● The problem
Below are some entries; can you quote all of them exactly?

(Saved entries)

Content starts

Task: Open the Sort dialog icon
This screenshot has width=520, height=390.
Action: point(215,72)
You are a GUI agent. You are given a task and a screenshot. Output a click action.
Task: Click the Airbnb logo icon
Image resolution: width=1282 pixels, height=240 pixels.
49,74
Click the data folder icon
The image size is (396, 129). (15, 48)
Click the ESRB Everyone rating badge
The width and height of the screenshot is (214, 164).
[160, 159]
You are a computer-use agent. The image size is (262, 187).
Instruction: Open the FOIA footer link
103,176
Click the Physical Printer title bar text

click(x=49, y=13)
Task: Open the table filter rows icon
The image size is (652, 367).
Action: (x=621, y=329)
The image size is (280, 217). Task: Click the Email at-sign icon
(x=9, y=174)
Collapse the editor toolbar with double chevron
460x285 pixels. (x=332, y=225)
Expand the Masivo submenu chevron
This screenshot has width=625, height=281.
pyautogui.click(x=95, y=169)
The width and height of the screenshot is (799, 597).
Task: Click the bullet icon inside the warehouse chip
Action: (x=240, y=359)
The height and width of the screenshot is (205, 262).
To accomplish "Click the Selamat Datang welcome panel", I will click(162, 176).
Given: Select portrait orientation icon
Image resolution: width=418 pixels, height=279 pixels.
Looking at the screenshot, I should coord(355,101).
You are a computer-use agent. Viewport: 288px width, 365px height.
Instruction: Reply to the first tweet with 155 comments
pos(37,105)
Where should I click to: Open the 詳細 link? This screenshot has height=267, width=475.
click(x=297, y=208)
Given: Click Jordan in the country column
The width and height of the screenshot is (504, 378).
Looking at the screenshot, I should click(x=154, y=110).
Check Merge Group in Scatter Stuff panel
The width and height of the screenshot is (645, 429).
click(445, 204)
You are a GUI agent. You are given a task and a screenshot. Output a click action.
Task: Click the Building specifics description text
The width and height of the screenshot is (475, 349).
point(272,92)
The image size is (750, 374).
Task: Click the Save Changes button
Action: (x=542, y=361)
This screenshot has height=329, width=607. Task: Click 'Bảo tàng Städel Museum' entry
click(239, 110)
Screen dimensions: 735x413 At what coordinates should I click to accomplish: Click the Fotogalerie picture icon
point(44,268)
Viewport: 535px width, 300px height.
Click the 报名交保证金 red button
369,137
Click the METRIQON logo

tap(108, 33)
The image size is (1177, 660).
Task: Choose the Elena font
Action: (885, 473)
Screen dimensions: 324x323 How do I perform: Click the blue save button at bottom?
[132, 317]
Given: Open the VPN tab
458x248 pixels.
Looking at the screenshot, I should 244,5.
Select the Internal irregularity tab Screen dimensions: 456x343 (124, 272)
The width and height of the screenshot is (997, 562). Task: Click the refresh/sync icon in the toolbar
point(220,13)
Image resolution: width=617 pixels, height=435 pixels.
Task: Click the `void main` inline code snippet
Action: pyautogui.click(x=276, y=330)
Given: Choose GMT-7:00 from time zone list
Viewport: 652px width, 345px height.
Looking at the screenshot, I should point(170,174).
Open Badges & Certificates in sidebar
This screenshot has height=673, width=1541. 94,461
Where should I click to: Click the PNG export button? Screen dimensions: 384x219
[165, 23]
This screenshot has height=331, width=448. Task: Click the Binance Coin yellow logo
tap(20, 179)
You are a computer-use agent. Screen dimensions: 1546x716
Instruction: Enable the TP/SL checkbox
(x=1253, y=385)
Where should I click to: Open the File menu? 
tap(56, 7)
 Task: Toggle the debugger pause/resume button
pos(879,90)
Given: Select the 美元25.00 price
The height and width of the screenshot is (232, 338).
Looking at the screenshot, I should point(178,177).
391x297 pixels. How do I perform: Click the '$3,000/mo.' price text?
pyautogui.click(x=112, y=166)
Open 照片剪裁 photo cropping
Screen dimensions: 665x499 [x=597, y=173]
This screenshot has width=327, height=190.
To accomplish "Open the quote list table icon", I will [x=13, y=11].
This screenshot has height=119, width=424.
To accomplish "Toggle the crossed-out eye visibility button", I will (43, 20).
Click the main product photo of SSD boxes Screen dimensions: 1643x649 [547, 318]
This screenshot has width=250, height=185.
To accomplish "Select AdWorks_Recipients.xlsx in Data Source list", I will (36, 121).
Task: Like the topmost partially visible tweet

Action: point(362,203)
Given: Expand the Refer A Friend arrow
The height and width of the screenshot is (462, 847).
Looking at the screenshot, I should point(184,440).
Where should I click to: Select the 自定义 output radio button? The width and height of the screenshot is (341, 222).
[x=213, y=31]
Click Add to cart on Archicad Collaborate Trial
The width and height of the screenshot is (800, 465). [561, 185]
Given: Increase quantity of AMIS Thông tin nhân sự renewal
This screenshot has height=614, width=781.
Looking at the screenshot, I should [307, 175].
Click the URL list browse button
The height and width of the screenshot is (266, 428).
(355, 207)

Content ends

● Output of the task
Task: Open the Sort dialog icon
This screenshot has width=520, height=390.
Action: point(215,72)
You are a GUI agent. You are given a task and a screenshot. Output a click action.
Task: Click the Airbnb logo icon
Image resolution: width=1282 pixels, height=240 pixels.
49,74
Click the data folder icon
The image size is (396, 129). (15, 48)
Click the ESRB Everyone rating badge
The width and height of the screenshot is (214, 164).
[160, 159]
You are a computer-use agent. The image size is (262, 187).
Instruction: Open the FOIA footer link
103,176
Click the Physical Printer title bar text

click(x=49, y=13)
Task: Open the table filter rows icon
The image size is (652, 367).
Action: (x=621, y=329)
The image size is (280, 217). Task: Click the Email at-sign icon
(x=9, y=174)
Collapse the editor toolbar with double chevron
460x285 pixels. (x=332, y=225)
Expand the Masivo submenu chevron
This screenshot has width=625, height=281.
pyautogui.click(x=95, y=169)
The width and height of the screenshot is (799, 597).
Task: Click the bullet icon inside the warehouse chip
Action: (x=240, y=359)
The height and width of the screenshot is (205, 262).
To accomplish "Click the Selamat Datang welcome panel", I will click(162, 176).
Given: Select portrait orientation icon
Image resolution: width=418 pixels, height=279 pixels.
Looking at the screenshot, I should coord(355,101).
You are a computer-use agent. Viewport: 288px width, 365px height.
Instruction: Reply to the first tweet with 155 comments
pos(37,105)
Where should I click to: Open the 詳細 link? This screenshot has height=267, width=475.
click(x=297, y=208)
Given: Click Jordan in the country column
The width and height of the screenshot is (504, 378).
Looking at the screenshot, I should click(x=154, y=110).
Check Merge Group in Scatter Stuff panel
The width and height of the screenshot is (645, 429).
click(445, 204)
You are a GUI agent. You are given a task and a screenshot. Output a click action.
Task: Click the Building specifics description text
The width and height of the screenshot is (475, 349).
point(272,92)
The image size is (750, 374).
Task: Click the Save Changes button
Action: (x=542, y=361)
This screenshot has height=329, width=607. Task: Click 'Bảo tàng Städel Museum' entry
click(239, 110)
Screen dimensions: 735x413 At what coordinates should I click to accomplish: Click the Fotogalerie picture icon
point(44,268)
Viewport: 535px width, 300px height.
Click the 报名交保证金 red button
369,137
Click the METRIQON logo

tap(108, 33)
The image size is (1177, 660).
Task: Choose the Elena font
Action: (885, 473)
Screen dimensions: 324x323 How do I perform: Click the blue save button at bottom?
[132, 317]
Given: Open the VPN tab
458x248 pixels.
Looking at the screenshot, I should 244,5.
Select the Internal irregularity tab Screen dimensions: 456x343 (124, 272)
The width and height of the screenshot is (997, 562). Task: Click the refresh/sync icon in the toolbar
point(220,13)
Image resolution: width=617 pixels, height=435 pixels.
Task: Click the `void main` inline code snippet
Action: pyautogui.click(x=276, y=330)
Given: Choose GMT-7:00 from time zone list
Viewport: 652px width, 345px height.
Looking at the screenshot, I should point(170,174).
Open Badges & Certificates in sidebar
This screenshot has height=673, width=1541. 94,461
Where should I click to: Click the PNG export button? Screen dimensions: 384x219
[165, 23]
This screenshot has height=331, width=448. Task: Click the Binance Coin yellow logo
tap(20, 179)
You are a computer-use agent. Screen dimensions: 1546x716
Instruction: Enable the TP/SL checkbox
(x=1253, y=385)
Where should I click to: Open the File menu? 
tap(56, 7)
 Task: Toggle the debugger pause/resume button
pos(879,90)
Given: Select the 美元25.00 price
The height and width of the screenshot is (232, 338).
Looking at the screenshot, I should point(178,177).
391x297 pixels. How do I perform: Click the '$3,000/mo.' price text?
pyautogui.click(x=112, y=166)
Open 照片剪裁 photo cropping
Screen dimensions: 665x499 [x=597, y=173]
This screenshot has width=327, height=190.
To accomplish "Open the quote list table icon", I will [x=13, y=11].
This screenshot has height=119, width=424.
To accomplish "Toggle the crossed-out eye visibility button", I will (43, 20).
Click the main product photo of SSD boxes Screen dimensions: 1643x649 [547, 318]
This screenshot has width=250, height=185.
To accomplish "Select AdWorks_Recipients.xlsx in Data Source list", I will (36, 121).
Task: Like the topmost partially visible tweet

Action: point(362,203)
Given: Expand the Refer A Friend arrow
The height and width of the screenshot is (462, 847).
Looking at the screenshot, I should point(184,440).
Where should I click to: Select the 自定义 output radio button? The width and height of the screenshot is (341, 222).
[x=213, y=31]
Click Add to cart on Archicad Collaborate Trial
The width and height of the screenshot is (800, 465). [561, 185]
Given: Increase quantity of AMIS Thông tin nhân sự renewal
This screenshot has height=614, width=781.
Looking at the screenshot, I should [307, 175].
Click the URL list browse button
The height and width of the screenshot is (266, 428).
(355, 207)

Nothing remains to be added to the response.